▶ Set problem
Print the listing below verbatim, keeping every line unchanged and in its original order.

— begin Material provided —

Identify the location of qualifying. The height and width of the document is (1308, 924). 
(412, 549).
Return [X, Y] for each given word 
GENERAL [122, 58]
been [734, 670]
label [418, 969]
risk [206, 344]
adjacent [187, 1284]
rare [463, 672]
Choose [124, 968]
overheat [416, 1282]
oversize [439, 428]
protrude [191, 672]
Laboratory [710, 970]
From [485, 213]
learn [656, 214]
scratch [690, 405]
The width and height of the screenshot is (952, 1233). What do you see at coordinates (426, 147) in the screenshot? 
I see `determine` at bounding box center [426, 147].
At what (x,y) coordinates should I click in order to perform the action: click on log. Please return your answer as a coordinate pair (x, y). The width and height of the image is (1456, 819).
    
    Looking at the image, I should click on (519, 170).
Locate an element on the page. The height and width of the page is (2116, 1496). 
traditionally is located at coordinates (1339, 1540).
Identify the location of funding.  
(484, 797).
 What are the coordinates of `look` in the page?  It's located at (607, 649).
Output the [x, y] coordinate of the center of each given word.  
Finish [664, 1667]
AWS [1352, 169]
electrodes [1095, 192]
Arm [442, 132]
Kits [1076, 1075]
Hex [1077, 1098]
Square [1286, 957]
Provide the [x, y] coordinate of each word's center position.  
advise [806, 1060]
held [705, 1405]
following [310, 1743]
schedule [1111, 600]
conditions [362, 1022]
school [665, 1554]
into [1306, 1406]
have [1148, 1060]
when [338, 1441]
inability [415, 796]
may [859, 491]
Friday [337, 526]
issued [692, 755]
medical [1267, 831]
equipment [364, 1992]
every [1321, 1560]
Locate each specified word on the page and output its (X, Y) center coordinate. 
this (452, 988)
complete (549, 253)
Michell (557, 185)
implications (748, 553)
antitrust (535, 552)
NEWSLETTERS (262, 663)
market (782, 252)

— end Material provided —

▶ Task result
Identify the location of qualifying. The height and width of the document is (1308, 924). 
(412, 549).
Return [X, Y] for each given word 
GENERAL [122, 58]
been [734, 670]
label [418, 969]
risk [206, 344]
adjacent [187, 1284]
rare [463, 672]
Choose [124, 968]
overheat [416, 1282]
oversize [439, 428]
protrude [191, 672]
Laboratory [710, 970]
From [485, 213]
learn [656, 214]
scratch [690, 405]
The width and height of the screenshot is (952, 1233). What do you see at coordinates (426, 147) in the screenshot? 
I see `determine` at bounding box center [426, 147].
At what (x,y) coordinates should I click in order to perform the action: click on log. Please return your answer as a coordinate pair (x, y). The width and height of the image is (1456, 819).
    
    Looking at the image, I should click on (519, 170).
Locate an element on the page. The height and width of the page is (2116, 1496). 
traditionally is located at coordinates (1339, 1540).
Identify the location of funding.  
(484, 797).
 What are the coordinates of `look` in the page?  It's located at (607, 649).
Output the [x, y] coordinate of the center of each given word.  
Finish [664, 1667]
AWS [1352, 169]
electrodes [1095, 192]
Arm [442, 132]
Kits [1076, 1075]
Hex [1077, 1098]
Square [1286, 957]
Provide the [x, y] coordinate of each word's center position.  
advise [806, 1060]
held [705, 1405]
following [310, 1743]
schedule [1111, 600]
conditions [362, 1022]
school [665, 1554]
into [1306, 1406]
have [1148, 1060]
when [338, 1441]
inability [415, 796]
may [859, 491]
Friday [337, 526]
issued [692, 755]
medical [1267, 831]
equipment [364, 1992]
every [1321, 1560]
Locate each specified word on the page and output its (X, Y) center coordinate. 
this (452, 988)
complete (549, 253)
Michell (557, 185)
implications (748, 553)
antitrust (535, 552)
NEWSLETTERS (262, 663)
market (782, 252)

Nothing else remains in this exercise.